Another area of HF management that needs further investigation is OU treatment end points. Currently, patients are discharged based essentially on two broad criteria: 1) symptomatic improvement; and 2) not fulfilling obvious high-risk features such as positive cardiac markers, electrocardiogram changes, severe electrolyte disturbances, or vital sign abnormalities. However, what have not been delineated are specific treatment goals (e.g., urinary output, jugular venous distention changes, disappearance of an S3, changes in brain natriuretic peptide levels) that could be used to facilitate safe discharge. Other disease processes such as sepsis have been investigated in this manner, and such goal-directed therapy has proven to reduce morbidity and mortality while simultaneously being cost-effective.24
Preliminary studies in HF patients have identified surrogate markers of tissue perfusion (lactate) and ventricular stretch (brain natriuretic peptide) as two potential targets for goal-directed therapy.25,26 However, rigorous, prospective studies, especially of patients in the OU, have not been performed to date.
There are a number of limitations to our study. Though patients were enrolled prospectively, data were collected retrospectively.
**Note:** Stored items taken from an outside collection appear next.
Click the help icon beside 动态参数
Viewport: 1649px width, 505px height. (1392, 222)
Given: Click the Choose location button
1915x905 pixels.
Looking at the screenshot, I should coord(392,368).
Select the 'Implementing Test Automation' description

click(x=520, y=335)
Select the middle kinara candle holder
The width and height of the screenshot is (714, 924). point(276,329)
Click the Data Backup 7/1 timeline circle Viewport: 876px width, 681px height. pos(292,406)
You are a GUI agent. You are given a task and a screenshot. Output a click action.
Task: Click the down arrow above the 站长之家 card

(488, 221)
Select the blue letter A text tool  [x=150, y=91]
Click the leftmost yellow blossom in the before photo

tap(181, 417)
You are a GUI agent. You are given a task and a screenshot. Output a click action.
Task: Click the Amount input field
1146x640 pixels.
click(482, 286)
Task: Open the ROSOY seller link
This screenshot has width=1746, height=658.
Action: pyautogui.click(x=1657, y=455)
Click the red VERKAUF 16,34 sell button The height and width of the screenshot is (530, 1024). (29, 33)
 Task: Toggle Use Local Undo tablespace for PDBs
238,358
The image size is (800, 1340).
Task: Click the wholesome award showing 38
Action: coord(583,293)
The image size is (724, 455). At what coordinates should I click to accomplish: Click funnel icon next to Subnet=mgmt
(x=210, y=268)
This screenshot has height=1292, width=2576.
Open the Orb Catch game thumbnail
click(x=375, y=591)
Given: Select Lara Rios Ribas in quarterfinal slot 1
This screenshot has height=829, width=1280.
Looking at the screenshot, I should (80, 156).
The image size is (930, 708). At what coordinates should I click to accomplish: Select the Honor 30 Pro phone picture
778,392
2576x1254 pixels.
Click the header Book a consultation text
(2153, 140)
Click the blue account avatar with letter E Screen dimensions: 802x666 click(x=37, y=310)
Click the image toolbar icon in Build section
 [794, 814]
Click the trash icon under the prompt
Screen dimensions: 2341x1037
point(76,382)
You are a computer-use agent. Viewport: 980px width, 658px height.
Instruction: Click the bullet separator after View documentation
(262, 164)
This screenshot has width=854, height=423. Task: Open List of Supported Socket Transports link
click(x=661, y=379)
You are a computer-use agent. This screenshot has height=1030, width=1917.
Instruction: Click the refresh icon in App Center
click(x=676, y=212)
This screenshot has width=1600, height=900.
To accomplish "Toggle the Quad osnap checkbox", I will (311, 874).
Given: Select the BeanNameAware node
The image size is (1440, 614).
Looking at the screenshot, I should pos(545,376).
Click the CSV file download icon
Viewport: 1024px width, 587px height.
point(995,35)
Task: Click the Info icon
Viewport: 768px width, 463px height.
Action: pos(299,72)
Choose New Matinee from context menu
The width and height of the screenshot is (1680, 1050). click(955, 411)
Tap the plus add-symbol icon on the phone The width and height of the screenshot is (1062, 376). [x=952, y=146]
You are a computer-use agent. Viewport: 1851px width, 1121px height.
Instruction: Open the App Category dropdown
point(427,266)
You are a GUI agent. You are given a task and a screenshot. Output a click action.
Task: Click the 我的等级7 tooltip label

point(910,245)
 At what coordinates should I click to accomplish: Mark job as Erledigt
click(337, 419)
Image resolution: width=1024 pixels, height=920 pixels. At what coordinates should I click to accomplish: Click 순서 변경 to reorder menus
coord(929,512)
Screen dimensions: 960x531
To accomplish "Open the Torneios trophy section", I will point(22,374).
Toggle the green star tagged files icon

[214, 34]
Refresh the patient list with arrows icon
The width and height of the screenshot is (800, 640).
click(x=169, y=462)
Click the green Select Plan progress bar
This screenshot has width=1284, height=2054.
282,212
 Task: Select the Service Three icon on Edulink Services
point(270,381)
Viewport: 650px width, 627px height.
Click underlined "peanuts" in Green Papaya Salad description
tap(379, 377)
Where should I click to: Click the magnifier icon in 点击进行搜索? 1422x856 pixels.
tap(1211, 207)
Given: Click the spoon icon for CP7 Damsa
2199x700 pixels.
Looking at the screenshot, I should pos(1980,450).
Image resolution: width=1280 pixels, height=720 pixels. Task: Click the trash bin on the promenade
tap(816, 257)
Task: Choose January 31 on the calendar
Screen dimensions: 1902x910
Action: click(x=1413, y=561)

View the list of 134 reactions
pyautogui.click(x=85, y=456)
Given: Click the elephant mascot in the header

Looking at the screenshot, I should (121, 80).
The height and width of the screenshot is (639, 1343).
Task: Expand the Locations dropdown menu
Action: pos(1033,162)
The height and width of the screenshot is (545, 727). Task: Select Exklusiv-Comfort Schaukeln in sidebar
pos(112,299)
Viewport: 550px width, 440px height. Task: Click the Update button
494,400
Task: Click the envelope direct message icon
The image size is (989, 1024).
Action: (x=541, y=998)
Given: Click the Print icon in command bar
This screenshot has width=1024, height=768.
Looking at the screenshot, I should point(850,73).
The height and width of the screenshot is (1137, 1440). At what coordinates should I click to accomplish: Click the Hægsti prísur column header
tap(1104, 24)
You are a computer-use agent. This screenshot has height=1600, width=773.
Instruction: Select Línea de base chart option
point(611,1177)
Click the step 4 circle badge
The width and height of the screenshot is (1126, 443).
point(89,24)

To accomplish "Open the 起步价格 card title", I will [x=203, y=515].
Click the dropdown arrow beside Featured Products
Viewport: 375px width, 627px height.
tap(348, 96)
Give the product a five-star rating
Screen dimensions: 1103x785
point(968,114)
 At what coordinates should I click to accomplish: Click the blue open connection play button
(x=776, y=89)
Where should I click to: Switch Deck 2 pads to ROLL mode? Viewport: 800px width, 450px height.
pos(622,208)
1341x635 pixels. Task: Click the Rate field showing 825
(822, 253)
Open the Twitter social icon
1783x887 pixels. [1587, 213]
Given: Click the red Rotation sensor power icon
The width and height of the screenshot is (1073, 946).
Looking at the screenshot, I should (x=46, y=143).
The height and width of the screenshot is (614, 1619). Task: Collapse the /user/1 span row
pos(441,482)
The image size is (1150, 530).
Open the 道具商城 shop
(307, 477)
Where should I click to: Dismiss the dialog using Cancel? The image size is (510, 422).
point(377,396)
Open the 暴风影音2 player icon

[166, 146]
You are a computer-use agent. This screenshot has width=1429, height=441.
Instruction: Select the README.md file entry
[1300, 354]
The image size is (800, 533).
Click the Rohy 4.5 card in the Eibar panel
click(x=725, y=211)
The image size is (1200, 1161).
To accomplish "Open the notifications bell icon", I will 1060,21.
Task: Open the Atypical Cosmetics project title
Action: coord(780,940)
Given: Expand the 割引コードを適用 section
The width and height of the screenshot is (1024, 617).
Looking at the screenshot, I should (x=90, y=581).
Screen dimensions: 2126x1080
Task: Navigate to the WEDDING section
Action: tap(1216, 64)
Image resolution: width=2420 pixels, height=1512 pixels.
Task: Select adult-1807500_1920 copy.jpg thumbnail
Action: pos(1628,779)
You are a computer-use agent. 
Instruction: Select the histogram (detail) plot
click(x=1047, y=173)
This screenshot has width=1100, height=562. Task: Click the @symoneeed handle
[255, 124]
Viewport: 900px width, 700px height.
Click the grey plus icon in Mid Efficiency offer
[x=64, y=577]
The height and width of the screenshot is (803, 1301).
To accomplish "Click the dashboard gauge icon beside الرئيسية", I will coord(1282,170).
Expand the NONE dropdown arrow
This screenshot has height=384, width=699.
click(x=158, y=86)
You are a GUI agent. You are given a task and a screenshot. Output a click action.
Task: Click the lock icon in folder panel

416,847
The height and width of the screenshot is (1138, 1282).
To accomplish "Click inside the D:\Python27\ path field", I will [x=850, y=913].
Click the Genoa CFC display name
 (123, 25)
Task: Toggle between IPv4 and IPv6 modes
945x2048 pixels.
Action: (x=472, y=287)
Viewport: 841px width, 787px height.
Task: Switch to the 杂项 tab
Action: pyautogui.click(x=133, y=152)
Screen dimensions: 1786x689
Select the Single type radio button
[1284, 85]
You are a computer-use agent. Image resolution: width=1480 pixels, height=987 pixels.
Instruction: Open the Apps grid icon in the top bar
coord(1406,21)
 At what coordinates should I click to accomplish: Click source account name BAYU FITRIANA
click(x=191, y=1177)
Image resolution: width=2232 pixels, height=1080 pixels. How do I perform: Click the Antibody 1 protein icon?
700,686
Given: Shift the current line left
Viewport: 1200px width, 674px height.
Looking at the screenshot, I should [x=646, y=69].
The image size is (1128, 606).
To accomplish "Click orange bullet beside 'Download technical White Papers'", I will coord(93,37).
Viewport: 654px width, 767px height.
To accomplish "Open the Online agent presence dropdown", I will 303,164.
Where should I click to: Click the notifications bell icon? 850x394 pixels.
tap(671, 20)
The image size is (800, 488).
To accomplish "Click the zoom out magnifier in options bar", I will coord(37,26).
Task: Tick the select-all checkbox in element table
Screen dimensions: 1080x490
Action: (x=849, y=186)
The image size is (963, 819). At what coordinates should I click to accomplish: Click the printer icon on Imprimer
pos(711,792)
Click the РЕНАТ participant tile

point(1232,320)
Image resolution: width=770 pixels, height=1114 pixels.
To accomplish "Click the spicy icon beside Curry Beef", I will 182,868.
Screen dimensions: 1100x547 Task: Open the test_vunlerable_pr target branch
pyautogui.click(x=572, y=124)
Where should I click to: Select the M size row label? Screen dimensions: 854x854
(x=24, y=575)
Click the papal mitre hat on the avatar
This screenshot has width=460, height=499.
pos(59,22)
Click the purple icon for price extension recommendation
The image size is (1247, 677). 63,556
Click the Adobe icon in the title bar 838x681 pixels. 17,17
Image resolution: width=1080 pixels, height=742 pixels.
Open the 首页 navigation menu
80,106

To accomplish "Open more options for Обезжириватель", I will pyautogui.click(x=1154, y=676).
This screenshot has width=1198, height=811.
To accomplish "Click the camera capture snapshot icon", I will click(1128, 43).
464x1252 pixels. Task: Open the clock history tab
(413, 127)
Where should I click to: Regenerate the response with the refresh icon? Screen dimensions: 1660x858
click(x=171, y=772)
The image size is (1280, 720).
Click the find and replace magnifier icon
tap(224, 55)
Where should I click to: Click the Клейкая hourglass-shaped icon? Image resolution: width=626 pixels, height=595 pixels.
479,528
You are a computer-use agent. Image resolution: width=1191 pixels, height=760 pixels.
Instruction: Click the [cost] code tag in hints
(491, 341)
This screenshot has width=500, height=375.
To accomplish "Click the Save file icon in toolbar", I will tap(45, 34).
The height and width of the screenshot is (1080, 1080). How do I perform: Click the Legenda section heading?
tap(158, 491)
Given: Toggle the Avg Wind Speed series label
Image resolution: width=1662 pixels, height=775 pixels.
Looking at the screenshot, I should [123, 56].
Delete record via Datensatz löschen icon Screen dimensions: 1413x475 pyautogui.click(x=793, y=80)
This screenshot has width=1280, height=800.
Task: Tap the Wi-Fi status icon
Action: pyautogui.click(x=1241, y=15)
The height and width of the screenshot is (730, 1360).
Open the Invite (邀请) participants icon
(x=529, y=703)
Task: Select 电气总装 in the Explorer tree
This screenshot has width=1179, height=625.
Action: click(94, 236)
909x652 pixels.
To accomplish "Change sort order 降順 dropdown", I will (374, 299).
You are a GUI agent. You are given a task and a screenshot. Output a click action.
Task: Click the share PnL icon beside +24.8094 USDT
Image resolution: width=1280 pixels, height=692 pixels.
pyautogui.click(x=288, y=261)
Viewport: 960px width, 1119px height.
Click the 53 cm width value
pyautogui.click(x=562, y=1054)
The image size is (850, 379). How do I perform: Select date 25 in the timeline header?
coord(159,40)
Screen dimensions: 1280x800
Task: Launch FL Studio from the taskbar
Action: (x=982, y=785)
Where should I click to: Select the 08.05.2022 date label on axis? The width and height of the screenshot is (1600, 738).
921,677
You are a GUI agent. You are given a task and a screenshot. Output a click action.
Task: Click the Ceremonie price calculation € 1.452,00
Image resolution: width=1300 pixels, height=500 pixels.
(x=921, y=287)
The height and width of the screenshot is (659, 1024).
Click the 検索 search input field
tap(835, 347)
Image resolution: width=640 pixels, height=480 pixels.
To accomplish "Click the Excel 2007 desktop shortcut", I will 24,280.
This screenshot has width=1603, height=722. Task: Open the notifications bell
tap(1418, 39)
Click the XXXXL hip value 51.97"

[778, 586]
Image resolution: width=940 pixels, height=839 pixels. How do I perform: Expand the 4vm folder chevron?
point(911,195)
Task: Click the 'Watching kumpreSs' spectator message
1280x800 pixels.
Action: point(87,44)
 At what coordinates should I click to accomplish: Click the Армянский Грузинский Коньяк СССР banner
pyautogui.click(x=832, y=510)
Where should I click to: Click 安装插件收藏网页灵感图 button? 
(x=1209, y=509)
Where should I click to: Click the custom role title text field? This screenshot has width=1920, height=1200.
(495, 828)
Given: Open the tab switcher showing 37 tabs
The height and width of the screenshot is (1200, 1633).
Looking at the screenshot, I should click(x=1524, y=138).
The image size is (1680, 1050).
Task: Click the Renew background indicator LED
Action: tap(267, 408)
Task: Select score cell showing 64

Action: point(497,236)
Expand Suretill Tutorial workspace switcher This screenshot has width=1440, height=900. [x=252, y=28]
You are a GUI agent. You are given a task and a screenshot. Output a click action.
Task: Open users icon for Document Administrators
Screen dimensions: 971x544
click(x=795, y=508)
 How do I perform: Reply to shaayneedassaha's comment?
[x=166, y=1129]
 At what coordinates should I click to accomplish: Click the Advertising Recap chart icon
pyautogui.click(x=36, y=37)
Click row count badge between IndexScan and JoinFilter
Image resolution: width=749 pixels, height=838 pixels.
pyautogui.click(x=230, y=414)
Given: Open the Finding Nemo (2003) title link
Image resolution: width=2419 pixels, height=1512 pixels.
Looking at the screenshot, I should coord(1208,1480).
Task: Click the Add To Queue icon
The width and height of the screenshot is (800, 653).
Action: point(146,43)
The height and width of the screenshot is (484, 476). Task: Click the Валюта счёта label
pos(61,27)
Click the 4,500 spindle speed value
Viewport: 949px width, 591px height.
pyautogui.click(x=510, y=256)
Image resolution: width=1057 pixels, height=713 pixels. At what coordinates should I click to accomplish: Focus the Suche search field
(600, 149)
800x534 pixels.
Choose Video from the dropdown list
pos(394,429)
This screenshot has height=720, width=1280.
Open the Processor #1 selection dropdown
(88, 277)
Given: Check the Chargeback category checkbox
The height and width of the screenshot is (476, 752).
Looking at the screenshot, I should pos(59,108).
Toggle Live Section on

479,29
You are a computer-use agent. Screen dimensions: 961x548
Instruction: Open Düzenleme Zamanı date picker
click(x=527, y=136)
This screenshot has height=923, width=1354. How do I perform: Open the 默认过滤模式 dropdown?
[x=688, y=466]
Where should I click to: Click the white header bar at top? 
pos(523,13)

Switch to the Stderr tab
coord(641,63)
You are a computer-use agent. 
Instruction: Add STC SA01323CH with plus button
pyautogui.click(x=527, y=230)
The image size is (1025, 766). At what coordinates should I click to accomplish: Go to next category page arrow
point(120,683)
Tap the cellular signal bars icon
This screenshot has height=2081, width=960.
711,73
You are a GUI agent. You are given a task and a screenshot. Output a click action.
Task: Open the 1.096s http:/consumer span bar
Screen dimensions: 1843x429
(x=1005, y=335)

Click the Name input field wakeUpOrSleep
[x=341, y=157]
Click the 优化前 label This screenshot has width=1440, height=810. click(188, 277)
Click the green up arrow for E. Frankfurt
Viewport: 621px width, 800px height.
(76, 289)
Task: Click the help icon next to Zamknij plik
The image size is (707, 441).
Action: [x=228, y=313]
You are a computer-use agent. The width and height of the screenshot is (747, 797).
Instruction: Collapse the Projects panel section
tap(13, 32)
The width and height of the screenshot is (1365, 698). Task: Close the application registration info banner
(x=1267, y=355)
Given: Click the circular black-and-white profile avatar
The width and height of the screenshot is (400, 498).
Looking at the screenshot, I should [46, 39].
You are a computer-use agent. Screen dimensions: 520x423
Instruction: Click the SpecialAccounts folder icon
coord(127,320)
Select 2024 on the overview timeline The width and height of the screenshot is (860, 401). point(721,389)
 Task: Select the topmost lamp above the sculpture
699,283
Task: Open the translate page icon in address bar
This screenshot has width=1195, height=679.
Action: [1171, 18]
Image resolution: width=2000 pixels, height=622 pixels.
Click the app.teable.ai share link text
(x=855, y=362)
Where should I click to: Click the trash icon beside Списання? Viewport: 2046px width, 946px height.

While this does not affect measurements such as vital signs and laboratory values, it does affect elements pertaining to history taking and patient follow-up. However, patients in our indigent population frequently receive the majority of their care at our institution and history and follow-up for these patients are relatively complete.
The ultimate decision for admission to the OU was left to the treating physician, potentially creating enrollment bias by placing patients in the OU that would normally have been sent home. However, the strong inclination toward conservative disposition (>80% of HF patients are admitted at our institution) of this cohort of patients minimizes the potential for enrollment bias. A formal cost-effectiveness analysis was not performed, and using charges to approximate costs has significant limitations.
Finally, while the two groups were enrolled during different time periods, HF diagnostics and treatment did not change to such a degree during this period as to significantly impact care.
Our results are consistent with other studies. Albert27 reported that the use of the OU to manage HF decreased overall hospital costs. Peacock and Craig,28 using chart review methodology, found that 50% of low-to-moderate-risk HF patients managed in an OU were discharged home with only a 12% readmission rate at 1 month report, that 90-day ED recidivism and hospital readmission decreased by 56% and 64%, respectively, in OU patients.7,29 Methods similar to the OU approach to managing HF have also shown success. For example, Chapman and Torpy30 reported a 30% decrease in hospital admissions for HF after they opened an outpatient HF center operating along guidelines similar to those used in the OU.
While the results from our preliminary analysis are promising, a prospective study randomizing low-to-moderate-risk HF patients to either the inpatient setting or an OU is necessary. This would maximize the likelihood of successful risk matching between groups, and minimizes the chance of enrollment bias. This would also allow for more rigorous data collection and follow-up, including more thorough quantification of economic and quality-of-life costs.